- WHAT TO PRODUCE: Can you put the data below into a JSON list of strings, one string for each line, leaving out any blank lines?

- THE RECORDS:
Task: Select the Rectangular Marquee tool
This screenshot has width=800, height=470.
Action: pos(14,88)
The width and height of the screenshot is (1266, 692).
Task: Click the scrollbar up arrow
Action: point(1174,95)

- EXERCISE RESPONSE:
[
  "Task: Select the Rectangular Marquee tool",
  "This screenshot has width=800, height=470.",
  "Action: pos(14,88)",
  "The width and height of the screenshot is (1266, 692).",
  "Task: Click the scrollbar up arrow",
  "Action: point(1174,95)"
]